I stood at the curb, my toes hanging over the edge, my weight rocking forward. There was something about that feeling. After the attack, I’d had damage to the membranous labyrinth in my left ear. I’d had fits of vertigo. Years later, after it faded, I would stand like this, almost falling, and that rushing feeling would return. But I was in control. I was the one who decided if I would fall.
I closed my eyes and stepped off the curb.
* * *
I was on my second glass of wine by the time Mitch came home. He dropped his messenger bag with the kind of dramatic sigh that always preceded a long rant about the soul-stifling horror of working in an office.
“You wouldn’t believe what a shit day I’ve had,” he declared, kicking off his shoes as he headed for the fridge. “Bridget is on my ass about every little thing, and Darrel is out sick again, which means that I have to pick up the slack. Fuck, all that’s in here is IPAs. I might as well drink grass clippings.”
“There’s a porter in the back,” I said, sipping my wine and staring at the wall.
“Thank God.”
I picked out patterns in the wall texture as Mitch cracked open the beer and dropped onto the couch next to me. I liked Mitch. There was a reason I liked Mitch. In a moment I would remember what it was.

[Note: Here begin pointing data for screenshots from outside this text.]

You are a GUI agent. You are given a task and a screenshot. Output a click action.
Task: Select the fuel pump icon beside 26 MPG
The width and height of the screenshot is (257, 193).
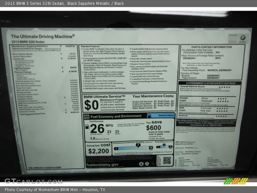click(x=87, y=126)
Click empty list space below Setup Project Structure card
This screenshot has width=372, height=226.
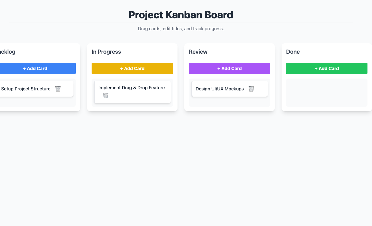37,102
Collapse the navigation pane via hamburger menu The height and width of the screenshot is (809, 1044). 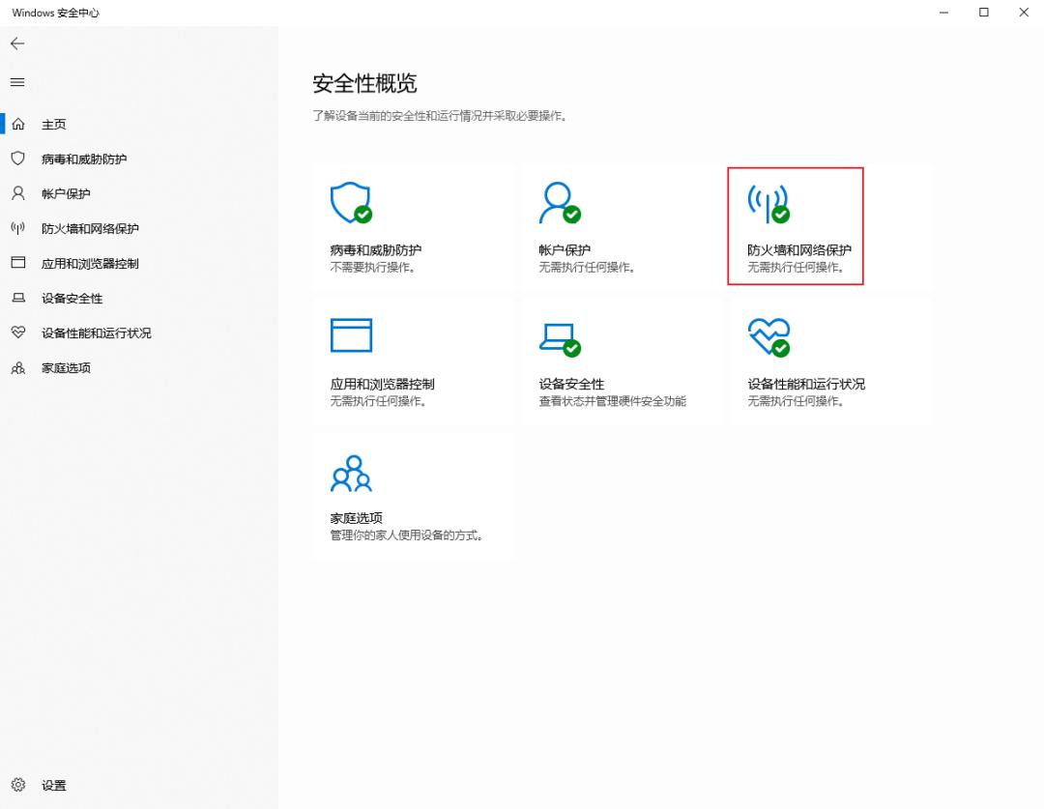click(x=16, y=81)
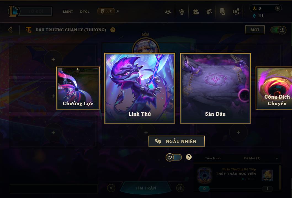This screenshot has width=292, height=198.
Task: Open the Store coins icon
Action: [x=236, y=12]
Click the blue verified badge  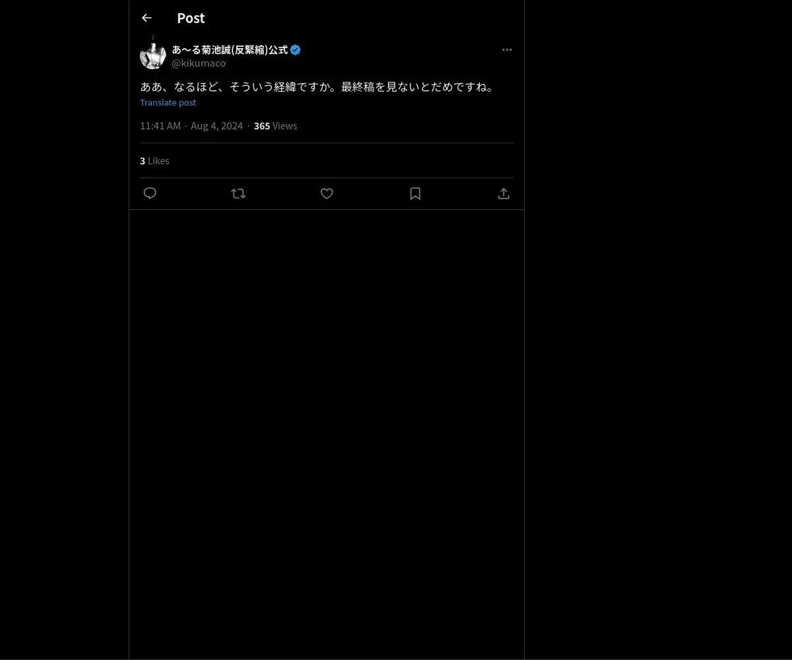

I ran a finger along the rim of my glass, examining him. His hair flopped over his eye, too long to be respectable by exactly a centimeter, and he maintained a precise amount of stubble. We’d met at the gallery opening of my ex-girlfriend, forty-eight hours after she dumped me for being “an emotional black hole” and then demanded I still attend to support her. Mitch had stolen a whole tray of fancy cheeses and we hid in the corner drinking champagne and waxing faux-eloquent about tables and light fixtures as if they were the exhibit. It had been a bit cruel and definitely stupid, but it had been fun. This man, I’d thought, is an asshole.
So of course I’d gone home with him.
“And how goes the wedding-industrial complex?” he asked.
“Fine,” I said. I paused. “No, it wasn’t. The bride didn’t want a photographer with a mangled face.”